I purchased our now family home in Melbourne in 1987 and I have lived in the property since. I then proceeded to meet and marry my now wife in 1990 but the property continued to be in my sole name. The property is less than 2 acres. My wife and I have now separated and for property settlement reasons, I have recently subdivided the property into three lots – the front lot which includes the family home, and the 2 back lots which was part of the family’s backyard and amenity area. I plan to continue to own and live in the family home however I wish to sell the back lots to a third party developer. The plan is that my wife use the proceeds of the sale of the back lots to purchase her own home as part of a forthcoming family law agreement.

Will any CGT be payable on sale of the back lot given I have lived at the property for 30 years? If CGT does apply, will the cost base be an apportioned amount of what I originally paid for the property in 1987 or the value of the land at time of subdivision in 2017? Is it fair to assume GST will not be payable given no enterprise is carried on.

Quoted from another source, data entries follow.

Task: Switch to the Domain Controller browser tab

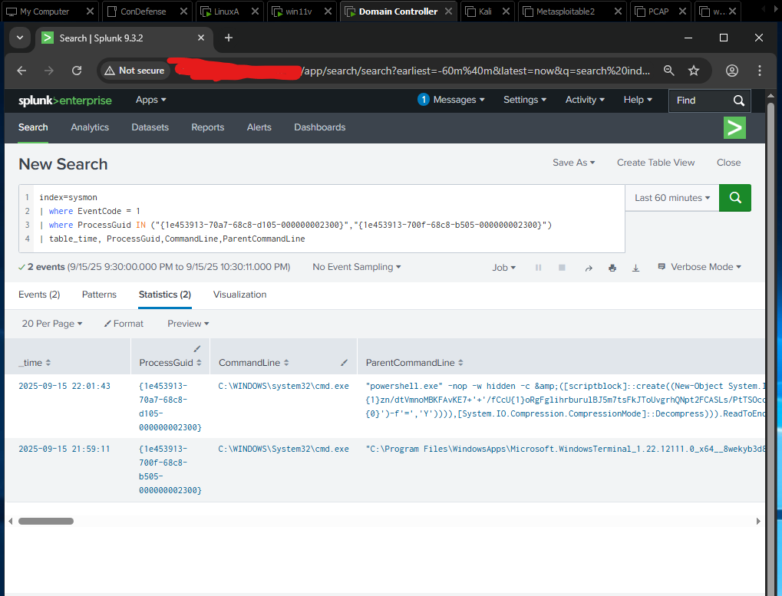Action: point(398,11)
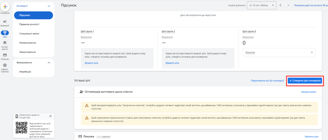
Task: Open the Admin gear icon
Action: click(x=5, y=65)
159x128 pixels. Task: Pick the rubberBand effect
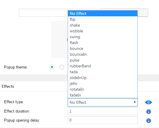click(x=103, y=66)
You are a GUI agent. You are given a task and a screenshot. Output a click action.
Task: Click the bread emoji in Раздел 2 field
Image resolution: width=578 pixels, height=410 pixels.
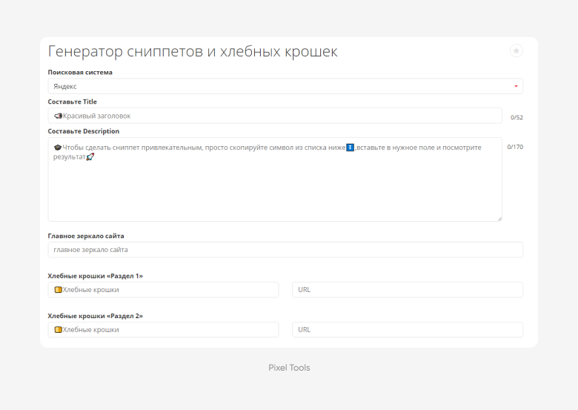(58, 330)
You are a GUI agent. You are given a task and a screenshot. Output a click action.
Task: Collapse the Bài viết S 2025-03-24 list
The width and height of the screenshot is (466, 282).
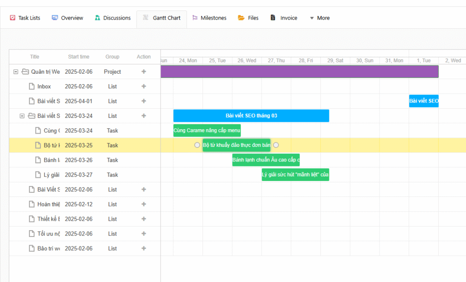tap(22, 116)
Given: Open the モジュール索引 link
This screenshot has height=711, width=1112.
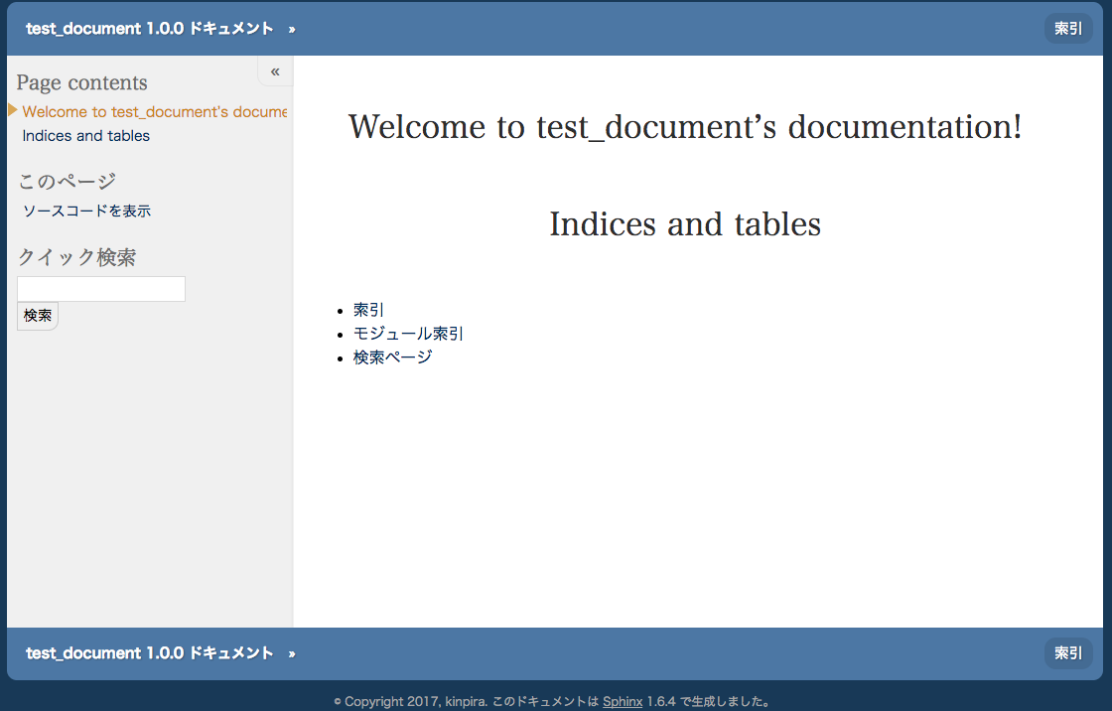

Secondly, all 3 lots are currently held in my name. Will it be easier/more beneficial to sell the land in my name and then transfer the proceeds as part of the family law property settlement to my wife or to transfer the property and then sell?


If you sell the back block then CGT will apply. The main residence exemption only applies to the dwelling and its curtilage as part of one sale. Unfortunately, because you purchased the property before 20th August 1991 you cannot increase its cost base by any holding costs. This leaves you the back lots’ share of the original purchase price, costs to purchase and improvements. You will be able to increase the cost base by the subdivision costs but these have to be apportioned between all three lots unless they are a cost that is specific to that lot.
In this case, as long as you do not build on the back blocks and you do nothing more than the minimum required by council to cut the blocks off, you are merely realising an asset. This means that the sale proceeds of the blocks are not part of your business turnover so you are not forced over the $75,000 threshold where you would be required to register for GST. Assuming you are not already registered for GST, you are not in the business of development and you don’t do anything business like you will not have to register for GST so you do not have to charge GST. It does worry me a little that there may be more to your circumstances than you thought relevant to the question so it is worth asking your Accountant who knows your circumstances much better than me whether you are doing anything that would make the back lot’s be considered part of the turnover of a business.
If you were not to sell off the back blocks to a property developer but instead transfer them to your ex spouse as part of the property settlement then you would be entitled to use rollover relief and all the tax consequences would transfer to her as if she was the one who bought the property back in 1987. But this doesn’t make the tax bill go away just shifts who pays it. There may be some advantages in that considering tax brackets and carried forward capital losses. Regardless the tax consequences need to be taken into account when determining the pool of matrimonial assets.
The court can even order a partitioning of the land as part of the settlement, not that I have ever seen this done. Your solicitor would be in a far better position that me to answer the question as to which way would be easier.

If you are not already registered for GST you are not required to do so just because you simply choose to sell a property (a capital asset). Section 23-5 states that if the annual turnover of supplies you make in the normal course of your enterprise, exceed $75,000 you must register for GST. Section 185-25 excludes from the calculation of annual turnover the supply of a capital asset.